Antiderivative for 1/[x²√(1+x²)]?

[Zorodius]

The title sums it up. How can I find this?

$$\int \frac{dx}{x^2 \sqrt{1+x^2}}$$

I've tried a lot of different things to come up with an answer. My answers must be wrong, but I don't see where I'm making a mistake. Here's one way I've tried to solve the problem:

Let
$u = (1+x^2)^{-1/2}$
$v = -x^{-1}$

Then
$u' = -x(1+x^2)^{-3/2}$
$v' = x^{-2}$

And so the original problem is equivalent to:

$$\int uv' = uv - \int u'v$$
$$= -\frac {1}{x (1+x^2)^{1/2}} - \int \frac{(-x)(-x^{-1}) dx}{(1+x^2)^{3/2}}$$
$$= -\frac {1}{x (1+x^2)^{1/2}} - \int \frac{dx}{(1+x^2)^{3/2}}$$

... which calls for this trigonometric substitution:

tan y = x
$$\frac{dy}{\cos^2 y} = dx$$

So, with that substitution, the original problem is equal to this:

$$-\frac {1}{x (1+x^2)^{1/2}} - \int \frac{dy}{\cos^2 y(\frac{1}{\cos^2 y})^{3/2}}$$
$$= -\frac {1}{x (1+x^2)^{1/2}} - \int \cos y \; dy$$

which is

$$= -\frac {1}{x (1+x^2)^{1/2}} - \sin \arctan x + C$$

The book's answer doesn't have any trigonometric functions in it, and more to the point, differentiating my answer doesn't give me the function inside the original problem, so that's out.

Where did I go wrong?

 

[whozum]

$$\int \frac{dx}{x^2 \sqrt{1+x^2}}$$

Try the trig substitution in the beginning.
$$x = tan u, dx = sec^2udu$$

$$\int\frac{sec^2u}{\tan^2usecu}du = \int \frac{secu}{\tan^2u}du = \int \frac{1}{\cos u \tan^2u}du = \int \frac{1}{\frac{sin^2u}{cos^2u}cosu}du = \int \frac{cos u}{sin^2u}du$$

A nice substitution will take care of that, and when your done with the simplifying you should have a trig function. Draw a triangle and figure out the final result which should be

$$\frac{-\sqrt{x^2+1}}{x}$$

 

[arildno]

Note that:
$$x=tan(arctan(x))=\frac{\sin(arctan(x))}{\sqrt{1-\sin^{2}(arctan(x))}}$$
That is, we get:
$$sin(arctan(x))=\frac{x}{\sqrt{1+x^{2}}}$$

Try and see if this is what you needed..

 

[arildno]

Note that your own answer agrees with whozum's by using the expression provided for sin(arctan(x))

 

[whozum]

Mine is simpler! :)

 

[arildno]

Sure enough.
Personally, however, I would have used the substitution x=Sinh(u) from the start, rather than a trigonometric substitution.

 

[whozum]

I don't know hyperbolic trigonometry, can you believe I am a physics junior and have never been taught it?

 

[Zorodius]

Thanks SO much! I thought there might be something I could substitute for sin atan x, but I didn't figure out what it should be.

 

[arildno]

I don't know hyperbolic trigonometry, can you believe I am a physics junior and have never been taught it?

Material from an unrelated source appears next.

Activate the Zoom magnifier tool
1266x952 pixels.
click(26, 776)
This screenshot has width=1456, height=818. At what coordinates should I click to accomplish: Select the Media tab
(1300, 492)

You'll soon learn it; it isn't that difficult.

 

[arildno]

Thanks SO much! I thought there might be something I could substitute for sin atan x, but I didn't figure out what it should be.

Have you tried to follow whozum's suggestion of drawing a diagram and see how this identity follows:
$$\sin(arctan(x))=\frac{x}{\sqrt{1+x^{2}}}$$
If you haven't, you should try it when you find the time to do so.

 

[Yegor]

I think, that substitution t=1/x isn't more difficult.

 

[arildno]

I think, that substitution t=1/x isn't more difficult.

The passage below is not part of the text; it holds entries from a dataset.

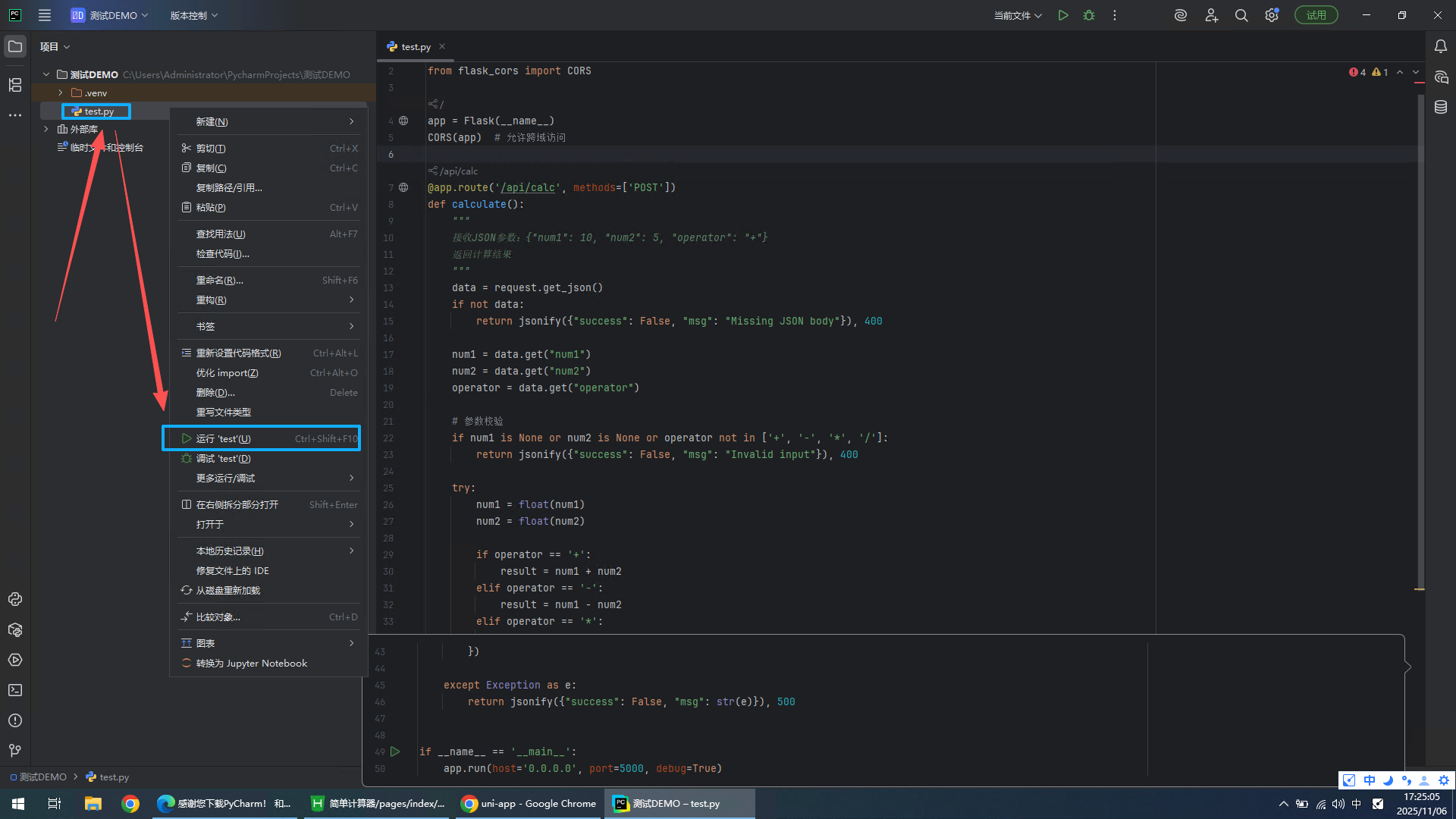Screen dimensions: 1456x819
Task: Open the Terminal tool window
Action: pyautogui.click(x=15, y=690)
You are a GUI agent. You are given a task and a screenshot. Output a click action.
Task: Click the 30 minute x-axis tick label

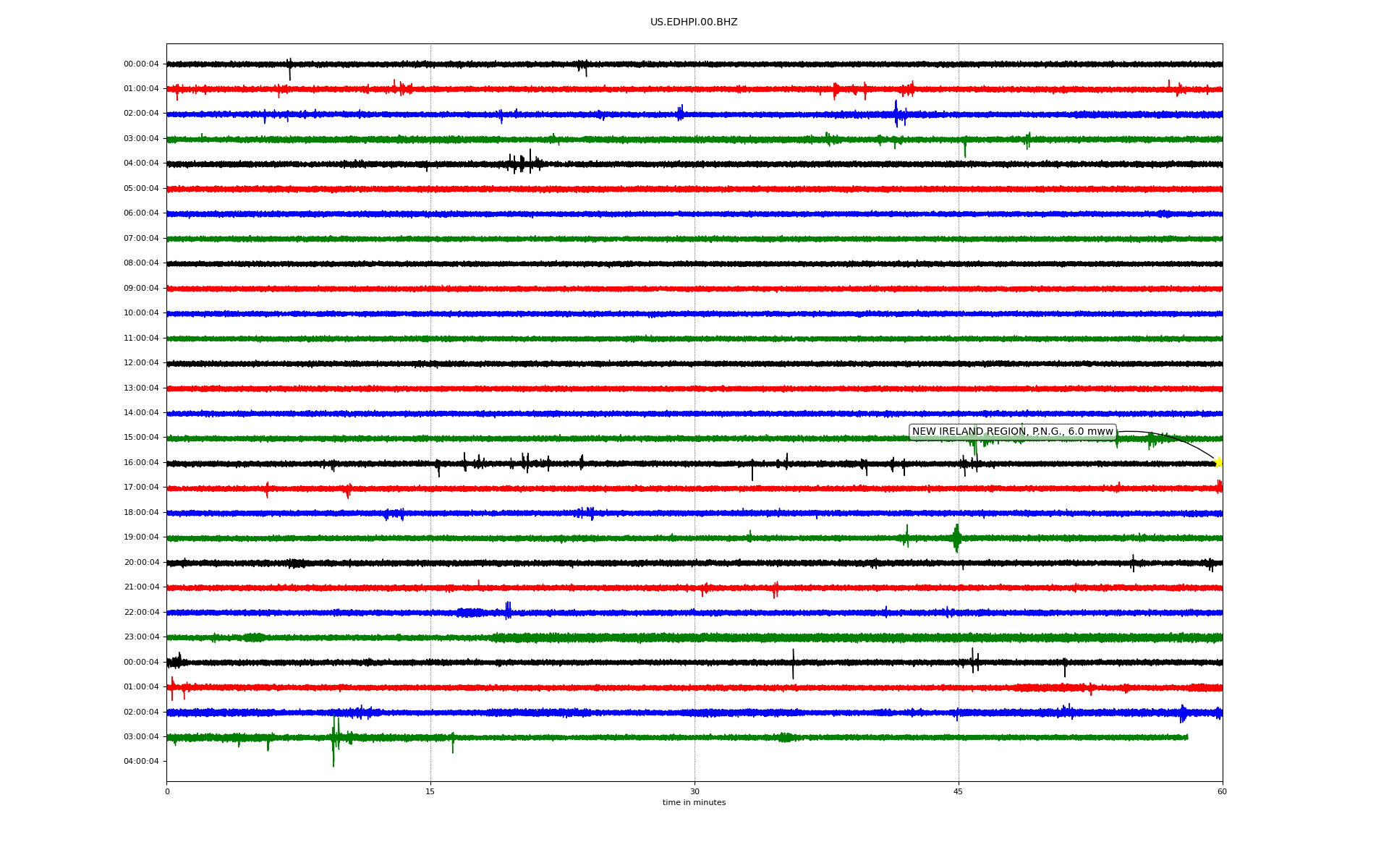694,791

Also a very good choice, and perhaps the simplest so far.

 

[GCT]

Also a very good choice, and perhaps the simplest so far.

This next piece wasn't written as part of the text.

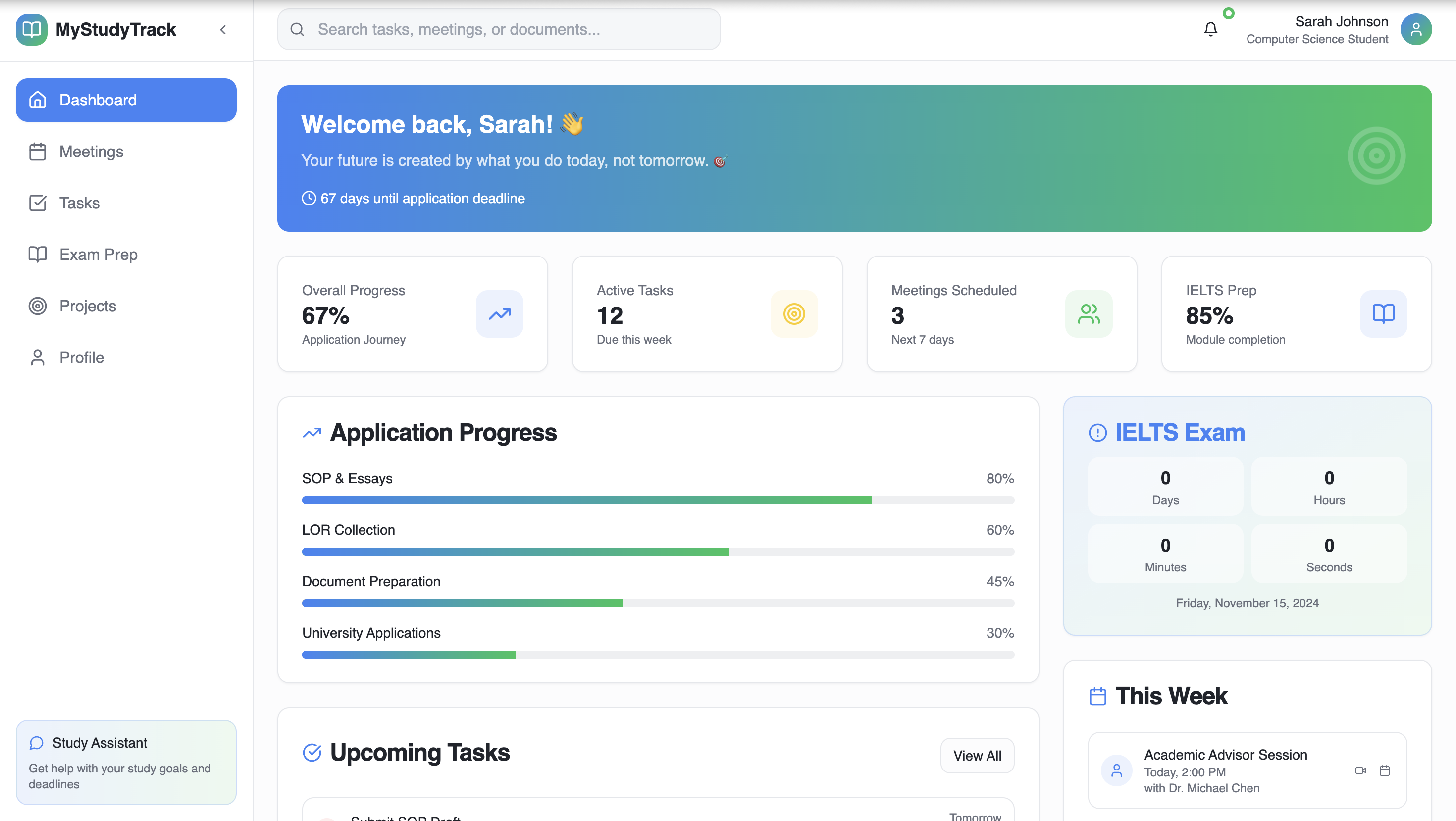
Task: Select the Profile menu item
Action: (x=81, y=357)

can you clarify? with simplification it seems to lead us right back to trig substitution, or rather a similar form. Perhaps I'm missing something here.

 

[arildno]

Sure:
$$x=\frac{1}{t}\to{dx}=-\frac{dt}{t^{2}}$$
Thus, we have:
$$\int\frac{dx}{x^{2}\sqrt{1+x^{2}}}=-\int\frac{\frac{dt}{t^{2}}}{\frac{1}{t^{2}}\sqrt{1+\frac{1}{t^{2}}}}=-\int\frac{tdt}{\sqrt{1+t^{2}}}=-\sqrt{1+t^{2}}+C=-\frac{\sqrt{x^{2}+1}}{x}+C$$
which is at least as simple as the trig. or hyp. substitutions.